(Stored items)
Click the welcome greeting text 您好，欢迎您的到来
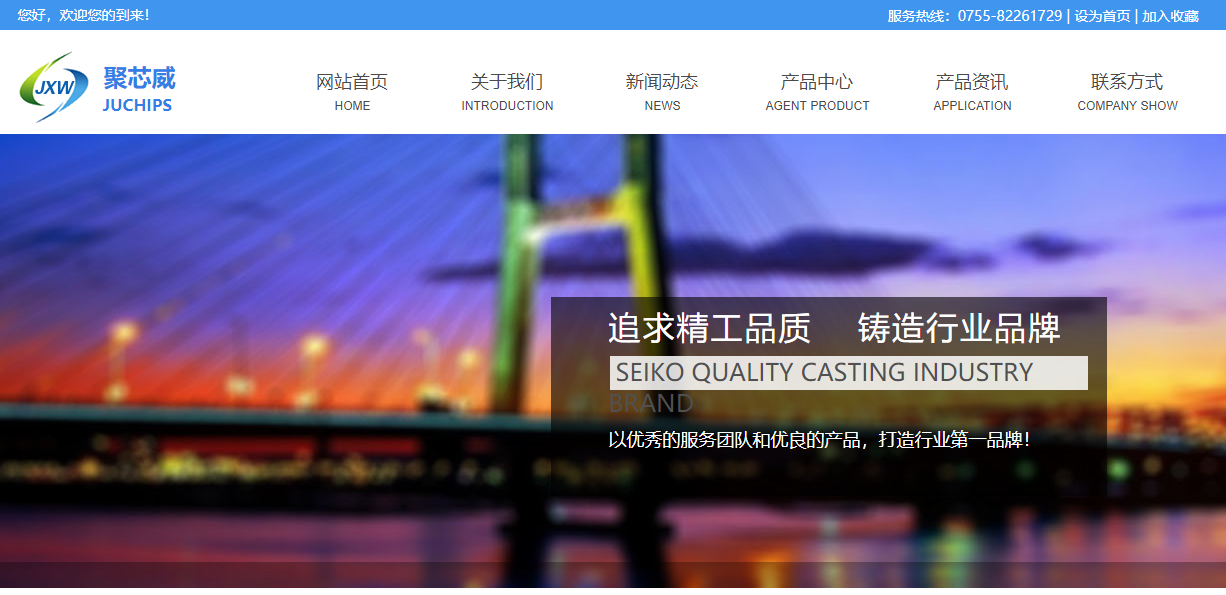 pyautogui.click(x=83, y=15)
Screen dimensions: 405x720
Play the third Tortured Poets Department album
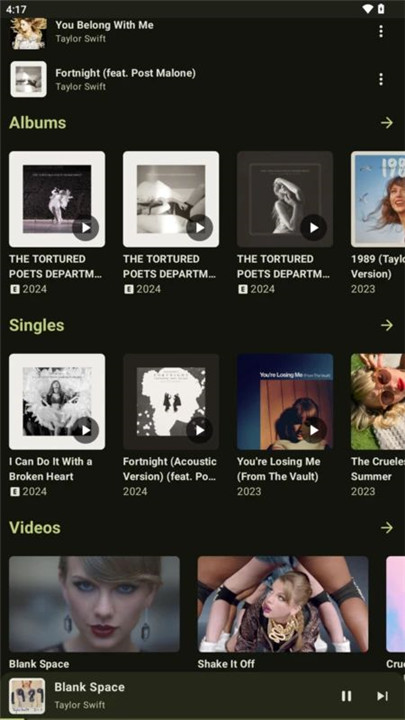click(x=314, y=228)
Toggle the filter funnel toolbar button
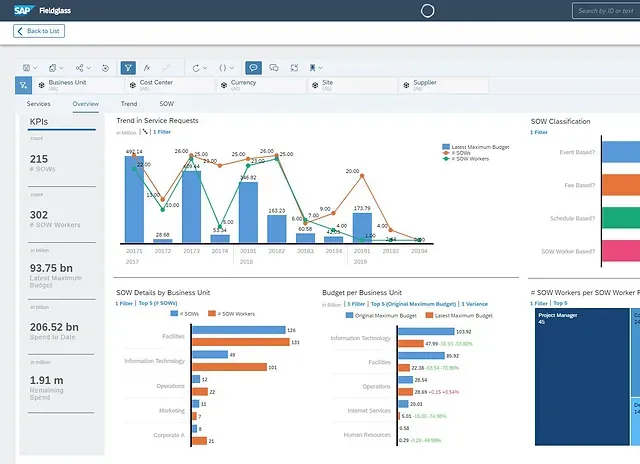 click(128, 68)
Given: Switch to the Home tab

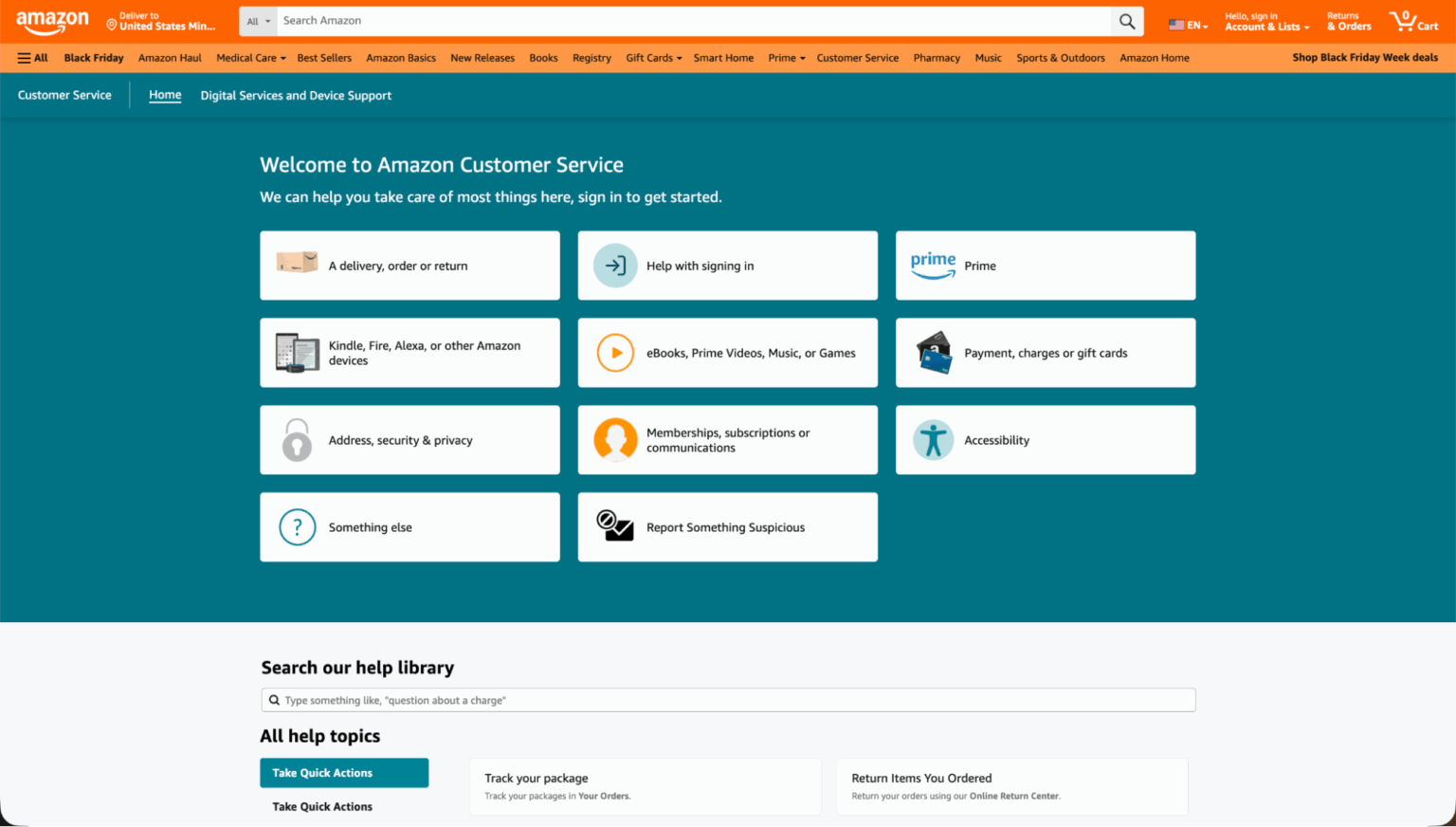Looking at the screenshot, I should pos(164,95).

**ASSIGNED TASK**
An exact reproduction of every record above is required, with no pictures included.

**RESULT OF THIS TASK**
Click the welcome greeting text 您好，欢迎您的到来
 pyautogui.click(x=83, y=15)
Screen dimensions: 405x720
Play the third Tortured Poets Department album
click(x=314, y=228)
Toggle the filter funnel toolbar button
 click(128, 68)
Given: Switch to the Home tab

Looking at the screenshot, I should pos(164,95).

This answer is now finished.